Mulch or Compost Your Leaves

Instead of disposing of leaves, many gardeners use them for mulch or compost. It's best to shred the leaves first (especially oak leaves which are very thick and tend to break down more slowly), which you can do by using your lawnmower to go over the leaves on your lawn. Some lawnmowers even have a mulching setting. You can also rake them out of beds onto your lawn, and use the mower that way. This is also an alternative to raking if you don't have very many fallen leaves in your yard; leaving the shredded leaves on your lawn will add nutrients to your lawn as they slowly decompose. If the leaves are relatively small, they need not be shredded.
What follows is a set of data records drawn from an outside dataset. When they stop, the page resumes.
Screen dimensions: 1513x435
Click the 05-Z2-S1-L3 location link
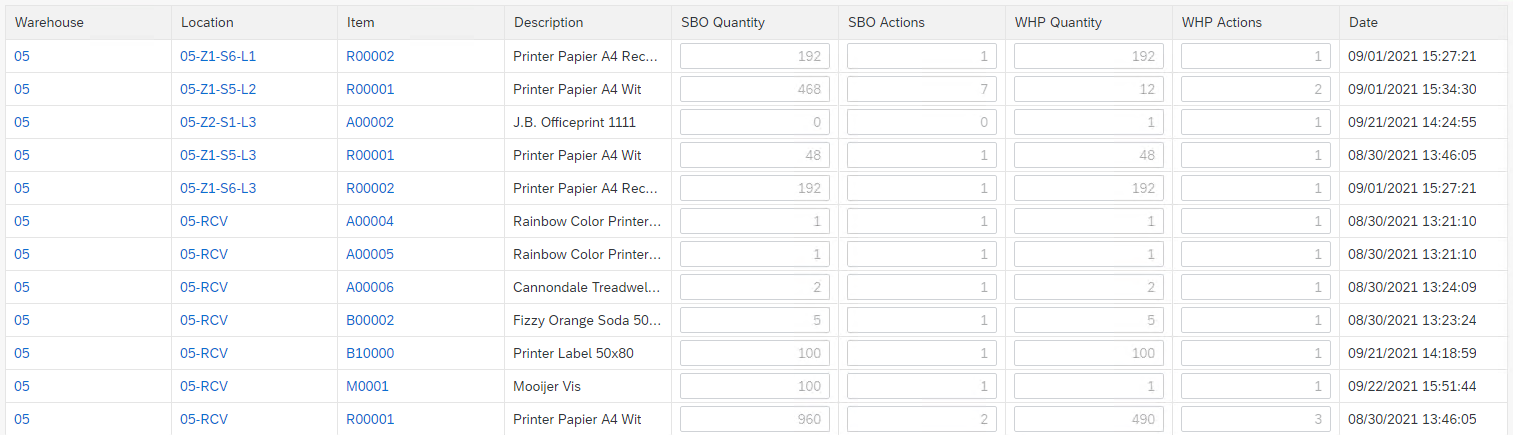click(218, 123)
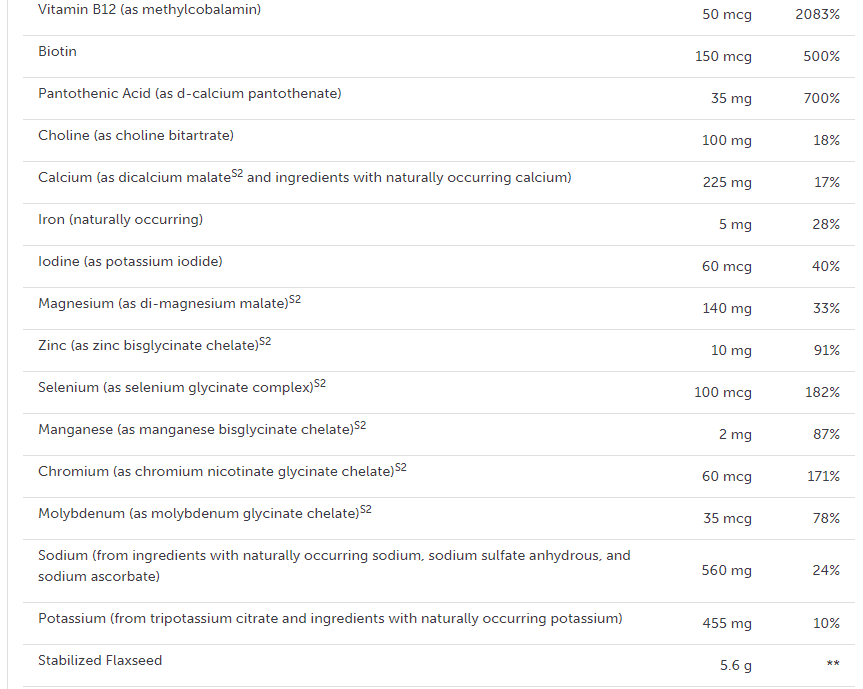The width and height of the screenshot is (863, 689).
Task: Click the Potassium ingredient description
Action: tap(330, 619)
If you're using unshredded leaves as a protective mulch over your flower beds or vegetable garden in the winter, use a fairly thin layer (2 to 3 inches maximum) to discourage wildlife from bedding in them. Also be sure to remove them in the spring. Some gardeners do this in stages, waiting until the first spring plants appear to provide food for beneficial insects that may be sheltering under the leaves.